--- Supplied records Enclosed Below ---

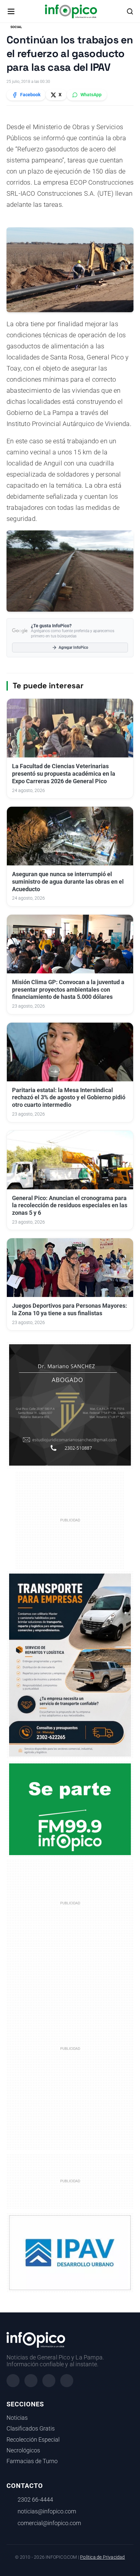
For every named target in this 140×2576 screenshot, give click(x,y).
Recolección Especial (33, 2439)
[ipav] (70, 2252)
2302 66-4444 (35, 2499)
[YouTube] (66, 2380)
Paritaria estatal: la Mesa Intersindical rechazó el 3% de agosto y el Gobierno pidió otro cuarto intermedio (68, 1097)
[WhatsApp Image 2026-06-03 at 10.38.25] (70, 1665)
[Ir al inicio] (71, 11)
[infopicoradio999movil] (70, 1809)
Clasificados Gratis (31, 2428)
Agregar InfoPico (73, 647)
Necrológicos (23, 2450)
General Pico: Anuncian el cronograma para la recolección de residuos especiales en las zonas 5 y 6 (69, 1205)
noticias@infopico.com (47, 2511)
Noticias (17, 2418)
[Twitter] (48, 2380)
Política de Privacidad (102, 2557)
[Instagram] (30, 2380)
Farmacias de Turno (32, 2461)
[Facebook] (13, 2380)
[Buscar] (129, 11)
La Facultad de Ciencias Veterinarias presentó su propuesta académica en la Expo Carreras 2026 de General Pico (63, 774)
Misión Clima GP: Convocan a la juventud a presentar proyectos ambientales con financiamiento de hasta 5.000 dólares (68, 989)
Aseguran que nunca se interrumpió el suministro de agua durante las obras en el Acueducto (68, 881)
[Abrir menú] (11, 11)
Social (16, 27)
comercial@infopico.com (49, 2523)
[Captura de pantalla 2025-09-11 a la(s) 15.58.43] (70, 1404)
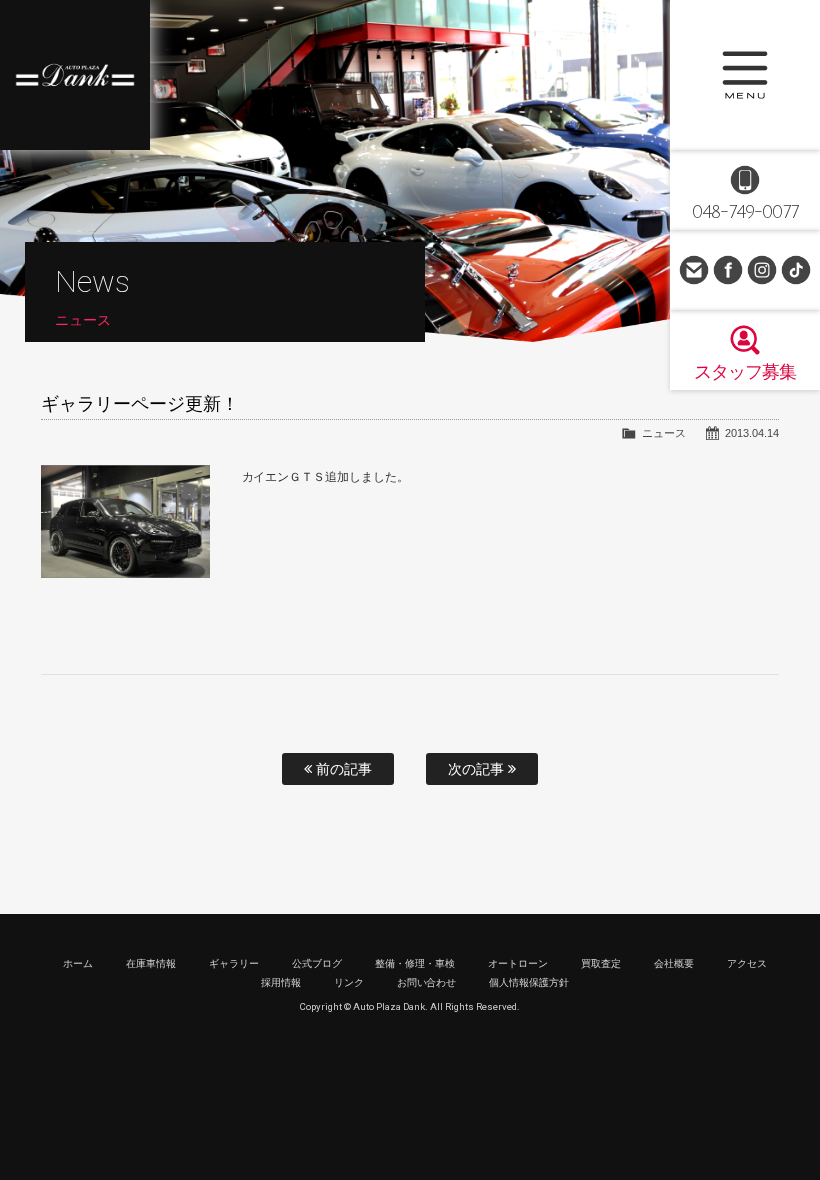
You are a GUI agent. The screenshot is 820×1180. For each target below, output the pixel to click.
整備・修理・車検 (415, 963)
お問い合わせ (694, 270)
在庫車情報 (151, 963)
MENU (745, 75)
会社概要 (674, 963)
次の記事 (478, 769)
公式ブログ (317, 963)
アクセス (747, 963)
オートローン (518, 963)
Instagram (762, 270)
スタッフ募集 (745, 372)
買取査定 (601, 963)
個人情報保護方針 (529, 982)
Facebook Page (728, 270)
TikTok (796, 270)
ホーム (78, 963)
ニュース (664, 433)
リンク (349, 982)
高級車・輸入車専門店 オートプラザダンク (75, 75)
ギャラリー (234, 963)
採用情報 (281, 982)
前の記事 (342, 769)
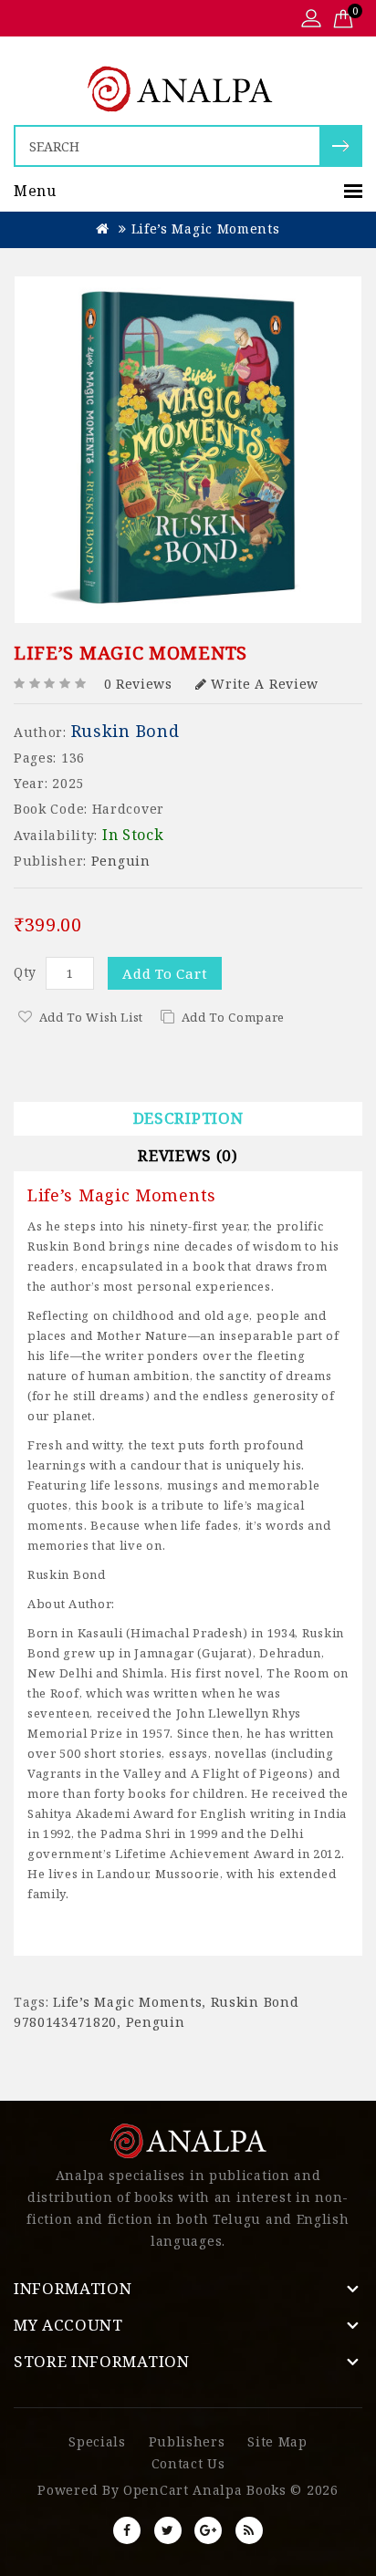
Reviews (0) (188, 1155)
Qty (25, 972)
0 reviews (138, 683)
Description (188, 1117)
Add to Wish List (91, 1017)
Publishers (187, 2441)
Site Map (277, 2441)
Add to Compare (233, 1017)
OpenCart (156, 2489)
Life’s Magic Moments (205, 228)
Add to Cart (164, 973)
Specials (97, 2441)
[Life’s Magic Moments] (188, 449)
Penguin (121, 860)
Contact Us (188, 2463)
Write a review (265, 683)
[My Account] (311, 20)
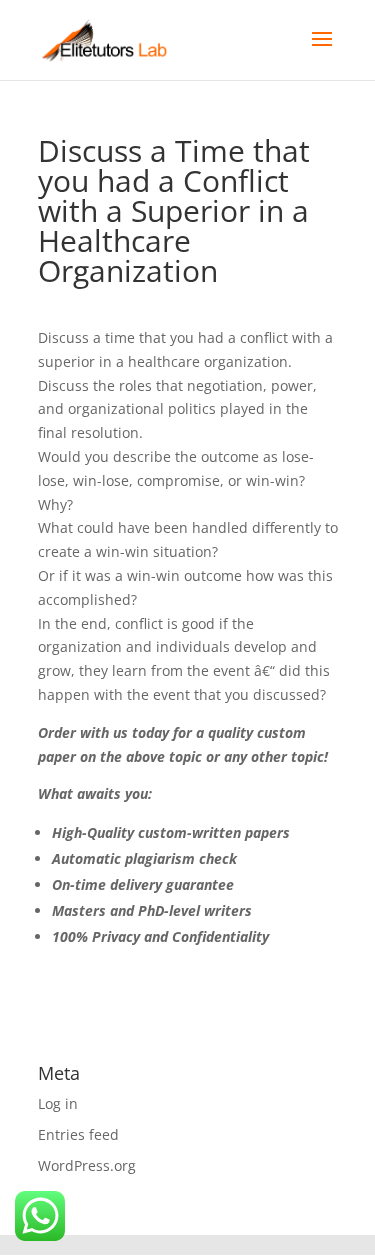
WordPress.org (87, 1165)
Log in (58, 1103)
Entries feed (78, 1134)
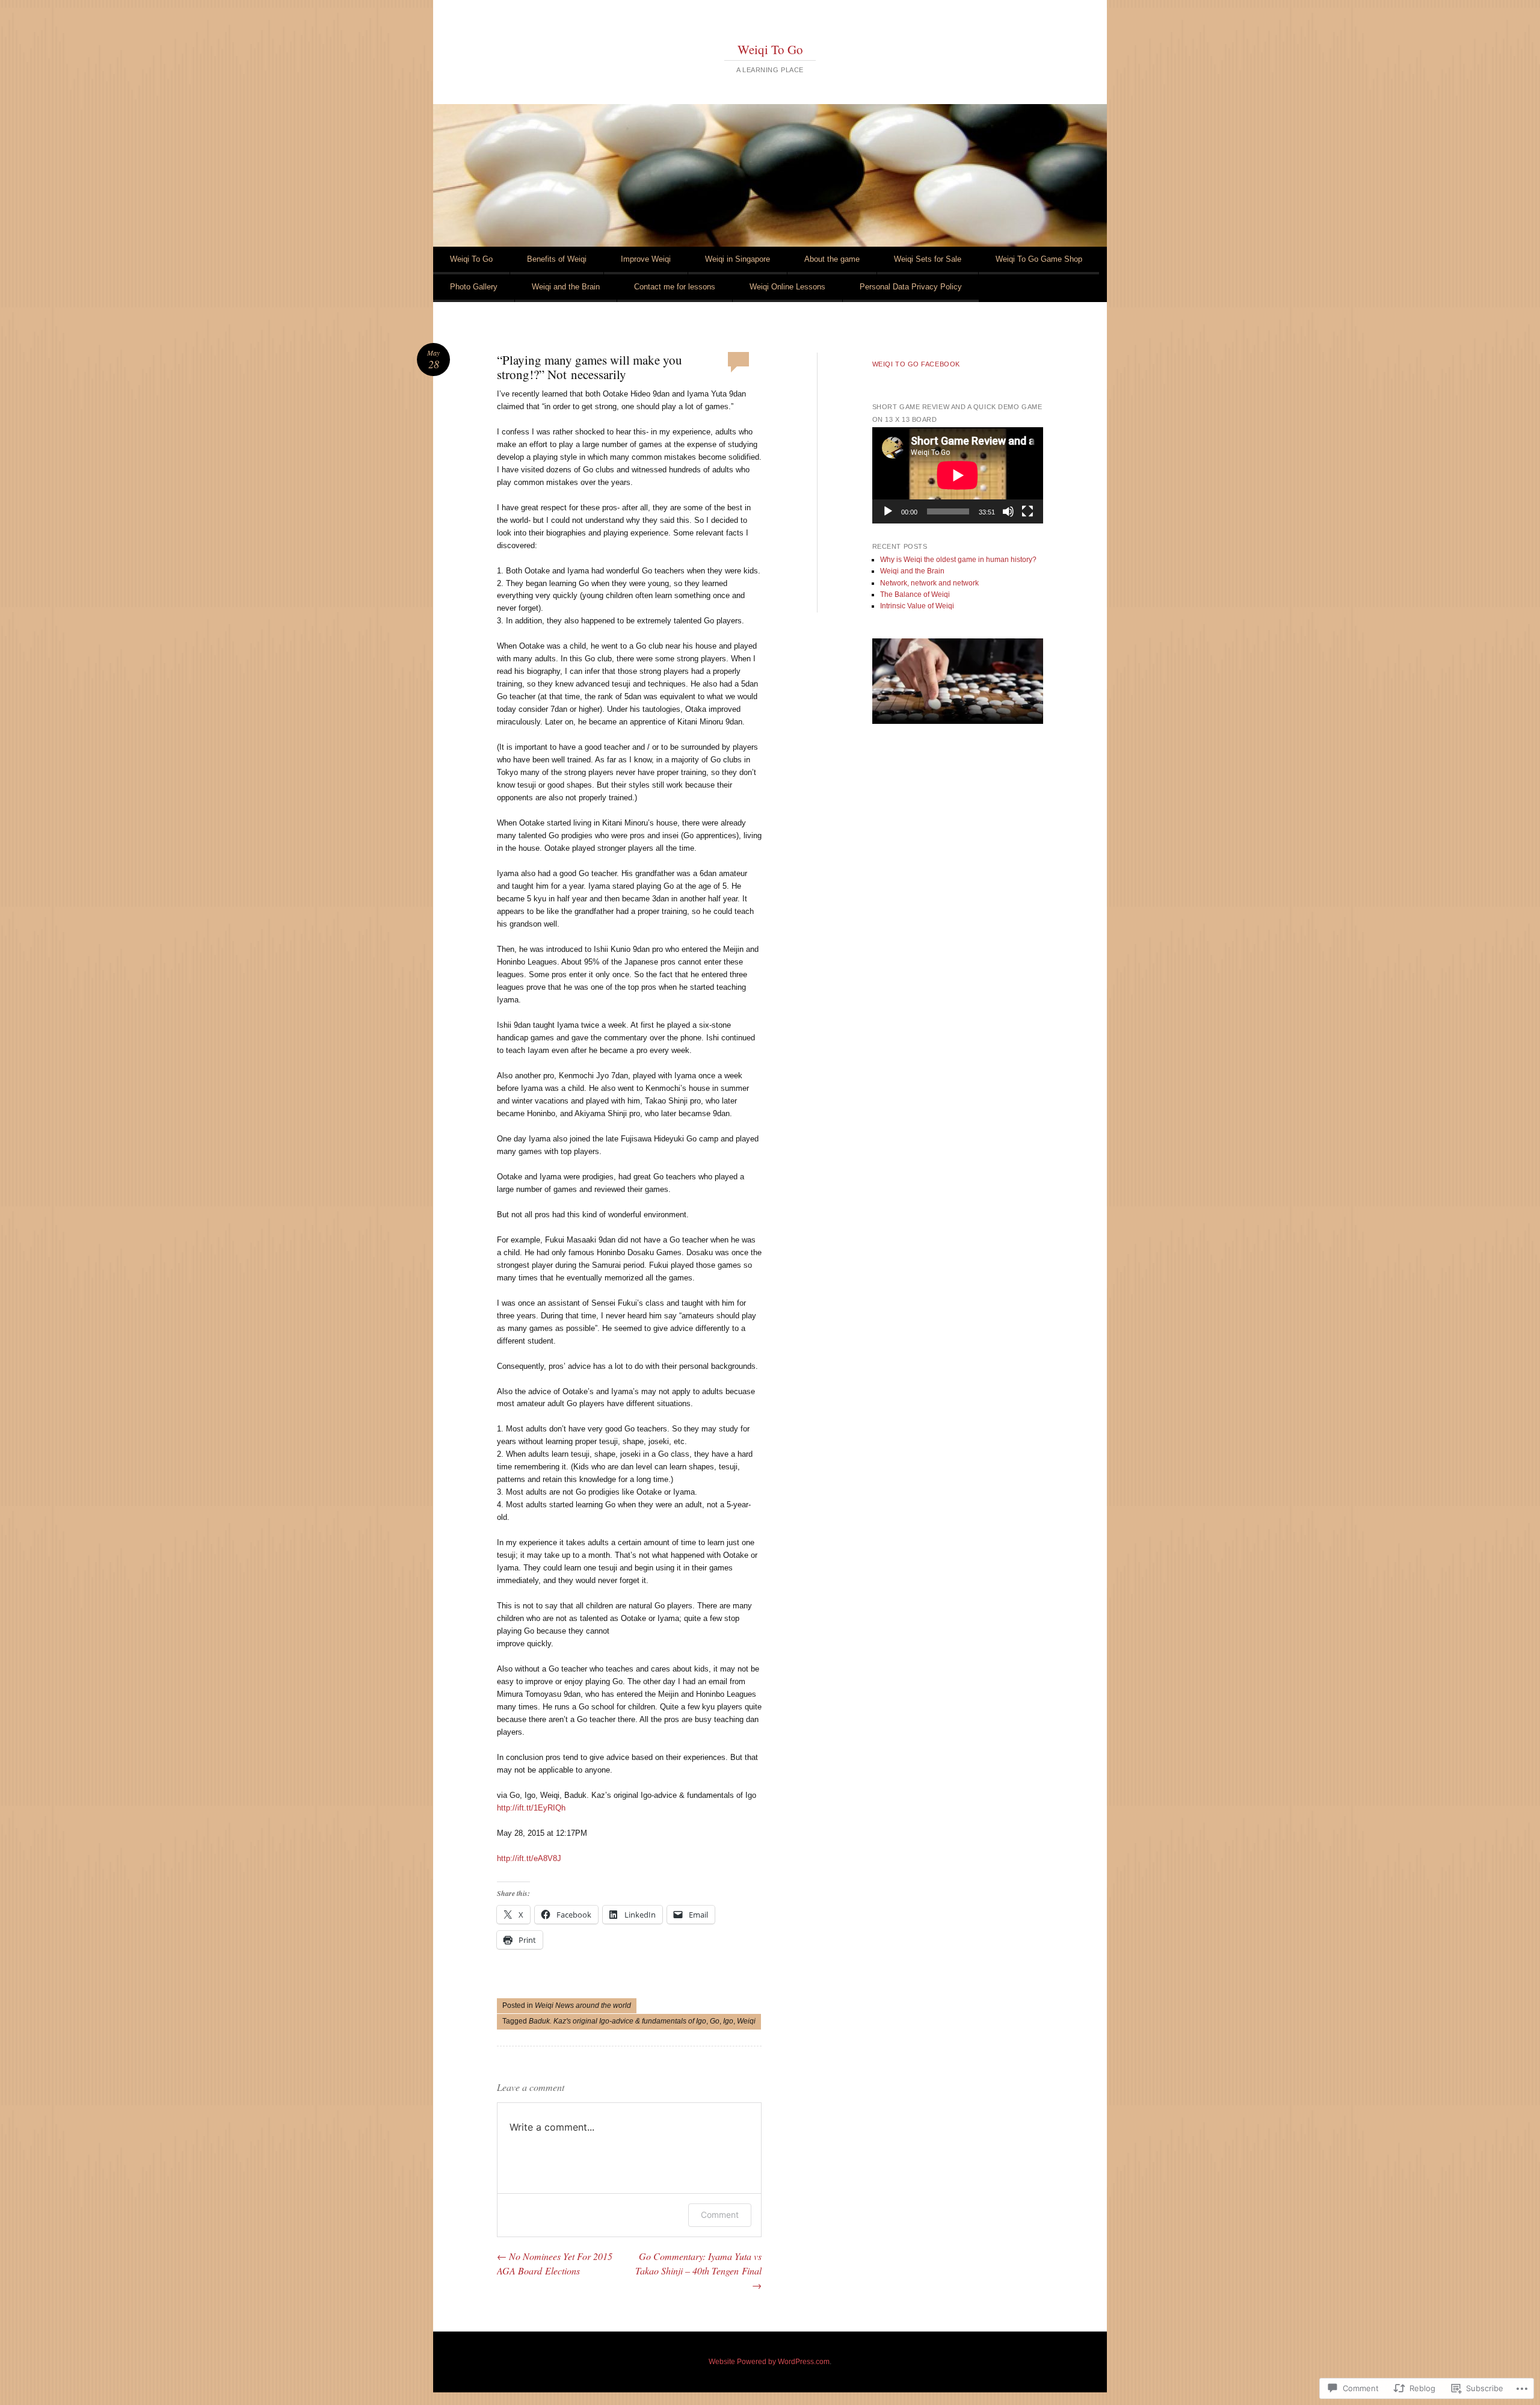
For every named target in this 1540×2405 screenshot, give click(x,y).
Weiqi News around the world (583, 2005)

--- End of Enclosed Supplied records ---

§ **Instructions for the task**:
Please transcribe exactly the lines from the one containing "Reviews (0) (188, 1155)" through the final line of the data, including both, and nothing else. Pictures are to be left out.

§ **Task result**:
Reviews (0) (188, 1155)
Qty (25, 972)
0 reviews (138, 683)
Description (188, 1117)
Add to Wish List (91, 1017)
Publishers (187, 2441)
Site Map (277, 2441)
Add to Compare (233, 1017)
OpenCart (156, 2489)
Life’s Magic Moments (205, 228)
Add to Cart (164, 973)
Specials (97, 2441)
[Life’s Magic Moments] (188, 449)
Penguin (121, 860)
Contact Us (188, 2463)
Write a review (265, 683)
[My Account] (311, 20)
WordPress.org (87, 1165)
Log in (58, 1103)
Entries feed (78, 1134)
For every named target in this 1540×2405 screenshot, give click(x,y).
Weiqi News around the world (583, 2005)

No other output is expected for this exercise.